EDITORIAL COMMENT : Turn challenges  into opportunities

The return to a Level Four lockdown presents challenges, and opportunities, to businesses, but will probably require a determined effort to ensure that many in the lower levels of the informal sector are brought into temporary social service programmes to keep them off the streets and pavements.

Farming and formal mining have the least problems.

Farmers, and anyone they might employ, mostly live on their farms and continue as normal, so they just need to ensure that no one makes unnecessary off-farm trips or wanders down to the local business centre for a bit of socialising.

Even driving a truckload of vegetables into town just needs a bit of extra care and a ban on passengers.

The formal mining sector normally has had to make provision for housing staff near the mine and under the regulations, just needs to control visitors, like ban them as far as possible, and make sure that staff and their families continue to remain an isolated community for 30 days.

After all, no one needs to work next to a potentially infected person or have their family placed in a risky position, so there should be a fairly high level of cooperation between mine managers and staff to keep working and keep everyone earning, but still minimising risks.

Manufacturing is also allowed to remain operational, but like those in most essential services there is a problem that staff need to travel to and from work.

Outside the police camps and a largish batch of hospital staff, few live on the premises and most live in the community.

Again this requires good cooperation with everyone agreeing that they will follow the proper behaviour to the letter, not just when a police officer calls or is in the vicinity.

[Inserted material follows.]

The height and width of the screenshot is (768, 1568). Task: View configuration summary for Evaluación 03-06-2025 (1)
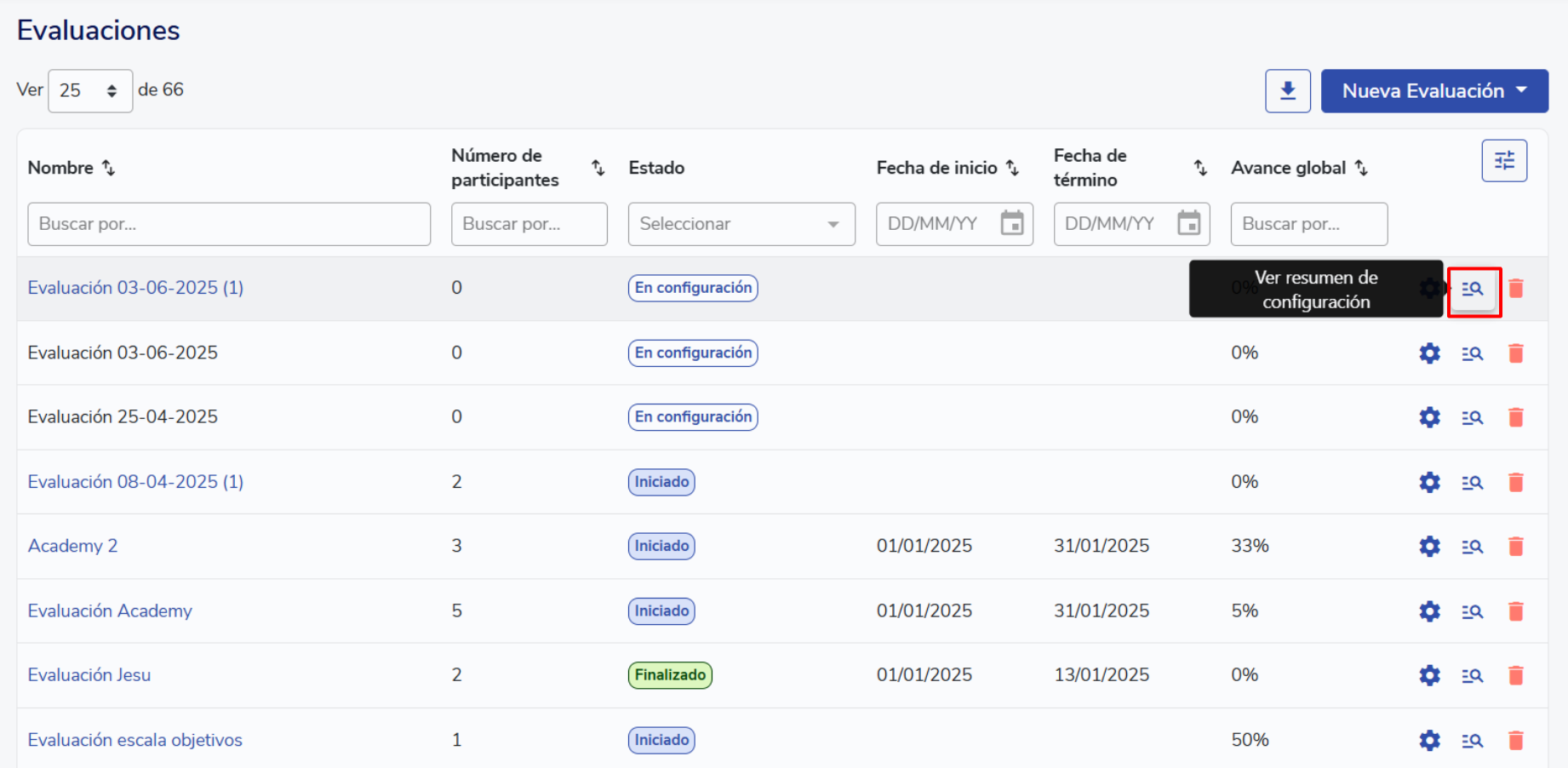point(1473,289)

There is, for many factories, a few days to gear up since many in industry did close for their annual shutdown and leave shortly before Christmas.

But most still closed are due to reopen next week, and that means that plans need to be made now to ensure that as workforces return they can do so in safety.

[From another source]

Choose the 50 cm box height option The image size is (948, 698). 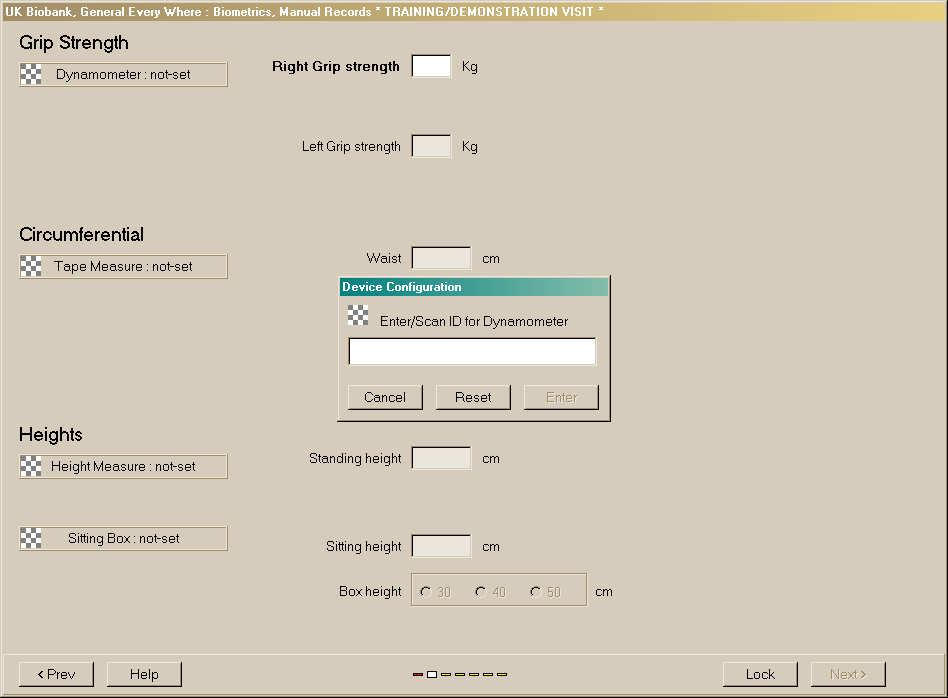point(536,592)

This probably requires honesty from staff, being open about any potential risks they might have faced but not using this an excuse to bunk work, and managers making sure they have their temperature scanners working and good hygiene practices established at work.

Businesses in essential services and industry also need to think seriously about whether they can provide controlled transport. For some this is not an option, but others could look at using company transport or even hiring buses and kombis.

The Level Four ban on non-essential intercity movement and the tightened squeeze on non-Zupco kombis means that it should be easier to find a responsible transport operator who can lay on staff transport.

Some non-essential businesses in the services sector can continue a fairly high level of operations if work can be switched from office to home.

Modern communications mean that on-line meetings are easy, although data is not cheap, and things like help lines can be linked to home phones without staff coming into call centres.

Both staff transport and data allocations do add to costs, but on the other hand do ensure that a permitted business can operate a lot more safely during a spike in infections and for some ensure that a business does not have to totally close.

There is the experience from the last level five and level four lockdowns to draw on, plus extra thought given to these problems during the time Zimbabwe was under level two.

This time the level four lockdown is not indefinite, just 30 days, although there is the unspoken caveat that the return to a lower level of lockdown is reliant on the spike being a spike, not a plateau, and that requires a great deal of conformity to required practices that sharply reduce the risk of infection.

Medical experts expect infection rates to rise, peak and then fall sharply during a level four lockdown as the larger number who were infected before the return to a higher level of lockdown are identified and isolated, usually at home, and the far lower levels of people on the streets and moving around chop the risks of infection.

The Level Four lockdown does, once again, hit the retail sectors.

To some extent, sales lost in January will be made up when people can shop again, purchases being deferred rather than cancelled, and in any case many retailers have always regarded January as a “low water month” after the peak in Christmas sales. So the potential damage to business is containable for many.

But these closed sectors do not need any extension of level four, so need, as their business association has made clear, to conform to the tighter and temporary restrictions and encourage their staff and customers to do the same, so that the Level Four is in fact as well as intention, temporary.

Where there could be real suffering is in wide swathes of the informal sector where many households live from hand to mouth.

A fairly large group of these most vulnerable households have already been put on lists and are getting small monthly Government stipends to buy basic food. But there are probably those who were missed in the initial stages, and there are those who were in any case supplementing the stipends through setting up their stalls again.

The Government has adjusted the social payments to take into account inflation, which should help, but it is necessary that all who need help are included.

To some degree there is a small pool of savings, money that people were putting aside for school fees. But when schools reopen those fees are going to be needed, so there might well be need to work out how fees be paid in instalments when that happens, if savings have been diverted to survival.

The Government has budgeted large increases in support for the poorest households through its BEAM programme, and now added school uniforms to what BEAM will cover, and that programme needs to up and running when schools reopen.

A Level Four lockdown is not new. We have been there before and it worked to contain and then reduce a spike in infections without causing impossible suffering.

So we all know what to do. But all those measures that allowed Zimbabweans to pull through last time need to be put back in place.

And when we do return to level two, hopefully next month, we all need to resolve to follow the remaining regulations, mainly on masking, temperature scanning and social distancing, along with strict controls on movement, and this time remember that level two is still a national lockdown, albeit with more of the economy open for normal        business.